Ташкент   поздней осенью фиолетово-прозрачный, с легкими вкраплениями золотого. Сквозь опустевшие  деревья  он виден, как на ладони,   беспрепятственно залитый зимним  солнцем. Город  в дымке,  в длинных тенях, перечеркивающих асфальт, спокойно-прохладный, немного мокрый от ночных дождей, зябкий и призрачный.

Именно зимой надо идти в Старый город, наискосок от Хасти Имама, в самое сердце базара Чорсу. В старые времена  тут располагался весь Ташкент, заносчивый,  дерзкий и шумный  — вот  на этом месте вход и выход.

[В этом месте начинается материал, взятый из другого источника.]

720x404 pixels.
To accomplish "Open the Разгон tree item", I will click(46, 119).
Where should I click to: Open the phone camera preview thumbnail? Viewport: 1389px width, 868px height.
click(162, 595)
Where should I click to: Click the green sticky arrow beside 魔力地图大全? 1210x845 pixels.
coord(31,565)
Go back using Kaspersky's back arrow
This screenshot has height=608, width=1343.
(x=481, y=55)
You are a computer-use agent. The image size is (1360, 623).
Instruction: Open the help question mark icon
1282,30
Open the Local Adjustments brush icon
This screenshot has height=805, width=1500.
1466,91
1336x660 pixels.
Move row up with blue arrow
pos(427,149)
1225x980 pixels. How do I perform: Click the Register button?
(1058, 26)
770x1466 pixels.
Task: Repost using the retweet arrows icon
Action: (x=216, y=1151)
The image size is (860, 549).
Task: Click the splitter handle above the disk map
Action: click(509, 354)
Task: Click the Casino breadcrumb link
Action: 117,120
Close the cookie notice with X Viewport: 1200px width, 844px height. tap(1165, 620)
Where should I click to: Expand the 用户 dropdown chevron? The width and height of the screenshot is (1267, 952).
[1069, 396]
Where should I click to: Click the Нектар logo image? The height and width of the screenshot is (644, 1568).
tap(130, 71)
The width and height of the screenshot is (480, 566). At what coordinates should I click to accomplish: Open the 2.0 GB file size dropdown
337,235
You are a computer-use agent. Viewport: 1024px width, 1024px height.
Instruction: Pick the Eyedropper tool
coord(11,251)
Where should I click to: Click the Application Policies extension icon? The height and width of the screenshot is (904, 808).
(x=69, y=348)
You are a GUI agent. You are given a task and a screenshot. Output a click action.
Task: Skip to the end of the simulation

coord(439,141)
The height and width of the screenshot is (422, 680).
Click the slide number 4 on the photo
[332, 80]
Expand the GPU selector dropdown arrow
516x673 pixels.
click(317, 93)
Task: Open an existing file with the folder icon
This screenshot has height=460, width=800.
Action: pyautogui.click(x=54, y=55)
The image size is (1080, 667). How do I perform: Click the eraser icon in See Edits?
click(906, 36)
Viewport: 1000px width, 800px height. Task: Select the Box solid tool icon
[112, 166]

Внутри базара,  недалеко от  купола главного рынка,  есть пространство, в котором один мой коллега, российский журналист  собрался остаться навсегда, и жить под сенью его перекрытий. Это ряды нарына,  лапши по-ташкентски, которую  режут тут же, тут же продают, покупают  и едят,  не  отходя  далеко от прилавка.

В этом месте хорошо, когда  тебя застает здесь холодный  зимний полдень – все  покрыто паром, от котлов, все запахи ледяные, прозрачные, ненавязчивые и невероятно вкусные. Когда можно погреть руки о горячую пиалушку с чаем, и зачерпнуть ложкой в касе нарын, залитый дымящимся янтарным   мясным бульоном.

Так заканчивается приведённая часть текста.